Dec 24, 1996 09:49 AM
by Michael

Triaist wrote:
>It was my point that even though you may give yourself totally to humanity,
>you are still subject to the same chance that bad/good things will happen to
>you.  Everyone's cumulative actions influence Karma.  One person's action,
>good or bad, gets thrown into a "karma pool" and is "diluted" within it.  The
>more bad that gets thrown in, the more bad exists in the karmic pool.
>Therefore, more "bad" karma is manifested.

Yes, I quite agree being subject to collective Karma - if you can call it so
- but I wonder whether such a thing as a personal law of retribution exists
for one's own deeds. Karma as a law of cause and effect for the individual
is a typical reflection of the way of thinking in the second half of the
past century,  to assume that physical laws also apply to laws of behaviour.

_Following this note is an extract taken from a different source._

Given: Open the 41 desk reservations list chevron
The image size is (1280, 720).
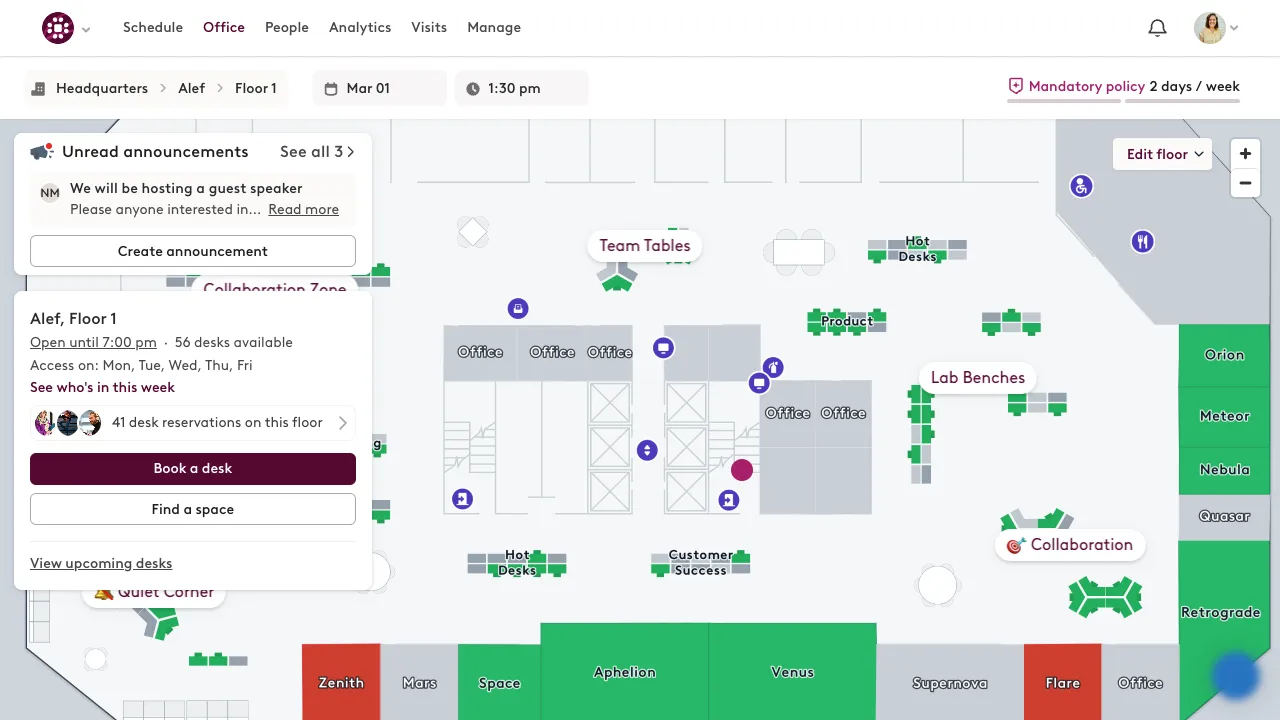Looking at the screenshot, I should pyautogui.click(x=343, y=422).
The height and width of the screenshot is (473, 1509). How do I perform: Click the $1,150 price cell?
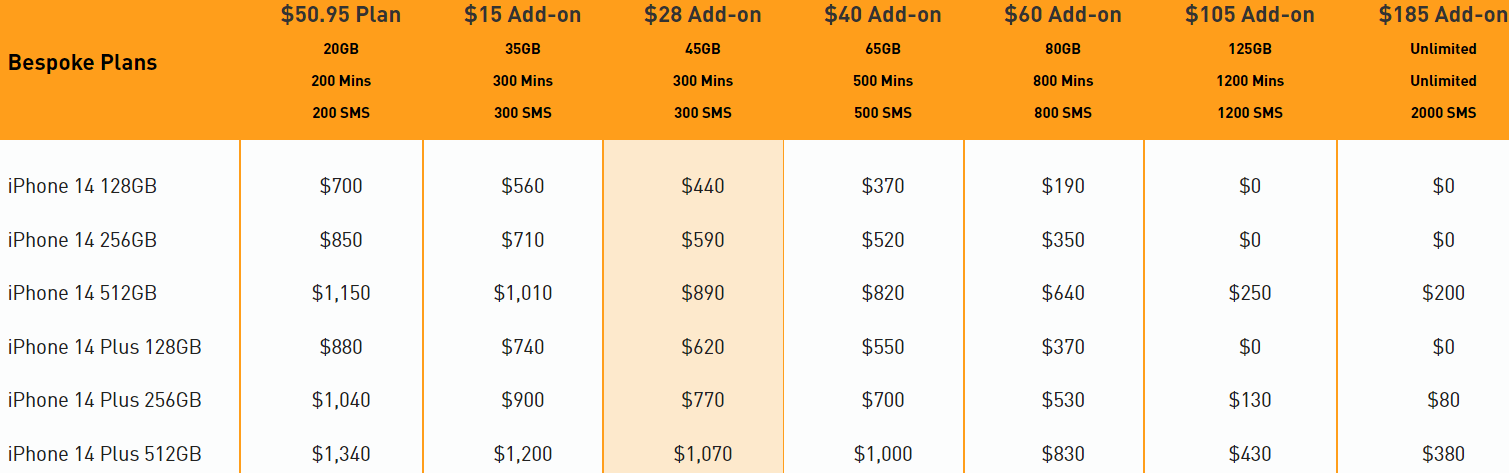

I have not seen any proof in the lives of people that there is any form of
equal reward or punishment for one's acts. Of course I cannot oversee a
chain of reincarnations of a particular person, but that is a subject for
another debate.

>I'm not sure, but your understanding of karma seems much like my own.  You
>seemed to disagree with it, and I'm grateful for your opinion, but after
>reading your post, I'm still not quite sure about what aspect of it you
>disagree with...

see above: the reward/retribution aspect.
I wonder is whether there is such a thing as retribution that Karma is
usually associated with, or that there is an  outside agency or law which
passes judgement, punishing one for one's deeds.
For example the person who causes misery to other beings will punish himself
ultimately.. The person doing so will first of all steep and chain himself
further to a level in which he will attract like-minded souls and suffer at
one point or another from their behaviour (although he will often not
realize the quality of his and their lives then).
Secondly,  if he (or she!) wants to pull himself as a Baron von Muenchausen
by his hairs out of his pit he will find that he can only cut himself loose
by (non-physical) dying on that level in order to move upward (By the same
reasoning:  there must be pleasure in sinking - involution).
To die during one's life on one level in order to start functioning  on
another implies a  battle with  one's own inert nature, and/or to seek
spiritual interference, for instance by means of prayer.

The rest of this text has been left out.